Когда Хайдеггер в 1962 году говорил о времени и бытии, он начинал с того, что вспоминал другие смелые затеи: поиск Вернером Гейзенбергом «формулы мира»; стихотворение Тракля, в котором слышится эхо Гельдерлина, поздние картины Пауля Клее — такие, как «Смерть и огонь». Эта картина Клее сводит мир человека к некоторым немногим знакам: шар, который лежит на самом краю доски; фигура выпрямившегося человека; белесый череп посреди рдеющего жара. Тяжело больной художник посредством этой картины еще раз принял мир, а также собственную смерть. Хайдеггер тогда намеревался поправить, идя от Клее, свою статью об истоке художественного творения и поставить вопрос о роли искусства в мире, который определяется техникой. При этом он хотел исходить из речи о современном искусстве, которую Клее произнес в Йене в 1924 году: в ней был подведен итог всему, чему учил Клее в Баухаусе. Как теоретически, так и практически, при собственных занятиях искусством Клее пытался строить художественные конструкции и композиции, исходя из элементарных и более высоких форм; его анализ этого процесса показывает, что технический подход к элементам и законам конструирования привходит в это искусство. Это искусство не отражает, не является отражением; оно, скорее, делает прозрачным — а именно, выявляет просвечивающие возможные миры, которым далее принадлежит и наш действительно данный мир. Технический подход в этом искусстве, однако, сразу же отменяется при допущении нашей конечности и его судьбоносности, определенности судьбой, и тем самым и принятием собственной смерти («Часто “лирические” подписи под картинами напоминают дополнительно об этом поэтическом корне искусства»). Если таким образом в Техническом Поэтическое обнаруживает себя как судьбоносное приятие конечности, тогда нарушается и прекращается буйное разрастание технического, которое превращается в нечто безмерное и распространяющееся без всяких тормозов. Вступает в действие та ненасильственная сила, о которой говорил, взирая на все новые и новые ракетные базы, Рене Шар.
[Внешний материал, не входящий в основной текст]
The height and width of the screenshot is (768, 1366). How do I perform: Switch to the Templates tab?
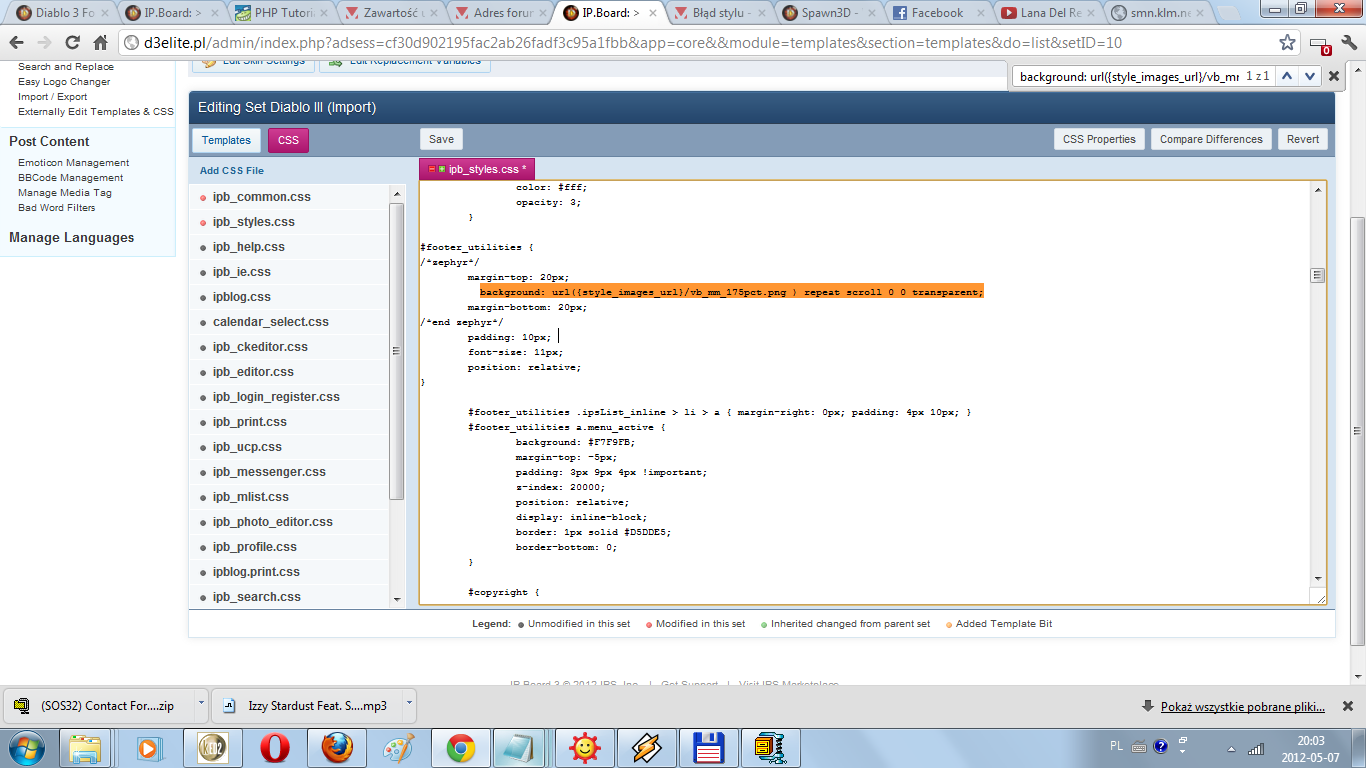pos(226,140)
Опасность мышления, которое хотело бы быть на свой лад «поэтическим», заключается в том, что прорекламированная изначальность оборачивается некой конкрецией — сращением, которое недостаточно различает сферы реальной действительности. Историческая ситуация тоже тогда определяется слишком неопределенными, смешанными воедино условиями. Потому Хайдеггер около 1929 года совершенно верно заметил, что нельзя понимать греческое основополагающее слово ousia, идя от латинского essentia, а смысл слова energeia нельзя передавать с помощью слова actualitas; утверждаемая уникальность диалога Немецкого и Греческого, однако, вводила в игру подспудные допущения, которые оказываются устаревшими и вышедшими из употребления. После окончания второй мировой войны Хайдеггер с одним знакомым китайцем начал переводить Лао-Цзы: Изначальное европейской традиции и Изначальное восточно-азиатской традиции, гераклитовское исхождение из Логоса и то вставание на путь-дао, о котором говорил Лао-Цзы, должны были быть сопоставлены для начала диалога. Или же конкретная история всякий раз имеет свое единое начало? Европеизировала ли Европа посредством создания и распространения техники весь мир — или, скорее, пробудила возможность обратиться к константам человеческой природы? Хайдеггер с полным на то основанием полагает, что мы еще мало знаем о сущности техники. Что это значит для нас — то, что атомная техника открыла ужасные глубины в вещах и даже поставила человеческие власти перед фактом, что жизнь на Земле зависит от случая? Хайдеггер совершенно оправданно указывает и на то, что мы еще не образовали тех политических форм, которые могли бы совладать с этими вмешательствами в привычную жизнь. Однако тенденция, прослеживающаяся у Хайдеггера — в конце концов, допускать только радикальные решения, — противоречит сущности Политического. Поэтому открытия, которые пришлось сделать Хайдеггеру на ниве политики, принуждают нас к тому, чтобы искать другой подход к философствованию, а именно — философствование должно пытаться подняться над этически-политическими проблемами, возвысившись до общеобязательных вопросов; но при этом непозволительно забывать, что оно исходит из этих конкретных проблем и остается определенным ими.

 

[С. Искусство — миф — язык]

 

[I. Рациональность — Мифология — Искусство]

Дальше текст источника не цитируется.